Was ist der RIB in Frankreich?

Der Relevé d'Identité Bancaire, kurz RIB, ist eine standardisierte Bankbescheinigung, die in Frankreich jedem Kontoinhaber zur Verfügung steht. Sie dient vor allem dazu, Überweisungen innerhalb Frankreichs und im europäischen Raum einfach und sicher abzuwickeln. Der RIB enthält alle wichtigen Informationen, die für Zahlungen benötigt werden: die Bankleitzahl (Code Banque), die Filialnummer (Code Guichet), die Kontonummer (Numéro de Compte) sowie die IBAN und oft auch den Namen und die Adresse des Kontoinhabers.

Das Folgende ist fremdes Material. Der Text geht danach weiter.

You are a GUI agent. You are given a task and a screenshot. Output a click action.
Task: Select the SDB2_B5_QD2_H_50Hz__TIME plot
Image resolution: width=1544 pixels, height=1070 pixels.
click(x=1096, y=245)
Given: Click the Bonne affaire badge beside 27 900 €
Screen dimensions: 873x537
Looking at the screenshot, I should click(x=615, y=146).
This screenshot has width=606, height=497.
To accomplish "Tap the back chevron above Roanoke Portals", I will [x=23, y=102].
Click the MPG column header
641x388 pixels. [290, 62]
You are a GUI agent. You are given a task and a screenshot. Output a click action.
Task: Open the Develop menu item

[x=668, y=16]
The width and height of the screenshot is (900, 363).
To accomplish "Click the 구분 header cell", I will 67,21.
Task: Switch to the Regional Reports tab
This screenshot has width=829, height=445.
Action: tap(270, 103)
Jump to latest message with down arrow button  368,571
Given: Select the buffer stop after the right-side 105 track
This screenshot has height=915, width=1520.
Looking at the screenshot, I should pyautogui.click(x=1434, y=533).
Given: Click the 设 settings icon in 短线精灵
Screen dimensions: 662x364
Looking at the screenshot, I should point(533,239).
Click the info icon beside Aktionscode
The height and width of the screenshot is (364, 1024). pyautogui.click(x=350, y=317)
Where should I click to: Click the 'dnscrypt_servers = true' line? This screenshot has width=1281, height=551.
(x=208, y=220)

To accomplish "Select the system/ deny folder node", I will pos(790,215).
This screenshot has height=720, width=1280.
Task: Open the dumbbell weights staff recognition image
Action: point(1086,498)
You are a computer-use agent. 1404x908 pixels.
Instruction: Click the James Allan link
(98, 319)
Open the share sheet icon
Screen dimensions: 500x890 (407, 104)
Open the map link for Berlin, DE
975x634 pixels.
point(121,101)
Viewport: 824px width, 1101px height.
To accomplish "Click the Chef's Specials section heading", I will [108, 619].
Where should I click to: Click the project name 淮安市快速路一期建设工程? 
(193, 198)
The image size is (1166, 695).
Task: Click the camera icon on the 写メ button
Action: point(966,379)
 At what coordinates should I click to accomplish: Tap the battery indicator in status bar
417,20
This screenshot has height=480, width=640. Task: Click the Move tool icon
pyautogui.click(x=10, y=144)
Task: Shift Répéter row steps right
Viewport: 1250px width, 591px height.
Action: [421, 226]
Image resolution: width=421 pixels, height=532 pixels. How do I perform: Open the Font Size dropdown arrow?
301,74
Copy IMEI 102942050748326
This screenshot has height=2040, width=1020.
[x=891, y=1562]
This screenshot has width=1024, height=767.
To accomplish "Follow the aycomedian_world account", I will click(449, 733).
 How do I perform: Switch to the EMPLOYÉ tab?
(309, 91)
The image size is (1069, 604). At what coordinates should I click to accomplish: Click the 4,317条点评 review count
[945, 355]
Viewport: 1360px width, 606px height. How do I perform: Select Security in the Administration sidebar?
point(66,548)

Obwohl der RIB kein offizielles Ausweisdokument ist, wird er häufig bei geschäftlichen Transaktionen verlangt – etwa beim Einrichten von Daueraufträgen, bei Mietverträgen oder beim Zahlungseinzug durch Unternehmen. Viele französische Unternehmen, aber auch Behörden, nutzen den RIB, um Zahlungen zu verwalten oder Lastschriften einzuziehen.

Die Bescheinigung ist in der Regel auf einem speziellen Formular gedruckt, das oft im Scheckheft oder bei der Bank erhältlich ist. Heutzutage kann sie auch digital über das Online-Banking heruntergeladen werden. Während der RIB nur für französische Bankkonten gültig ist, spielt er eine zentrale Rolle im Alltag – besonders für Menschen, die in Frankreich leben, arbeiten oder Geschäfte tätigen.

Im Vergleich zu anderen Ländern, in denen oft nur die IBAN ausreicht, bleibt der RIB in Frankreich ein wichtiges Instrument, um Bankverbindungen klar und eindeutig nachzuweisen – einfach, zuverlässig und fest verankert im französischen Zahlungsverkehr.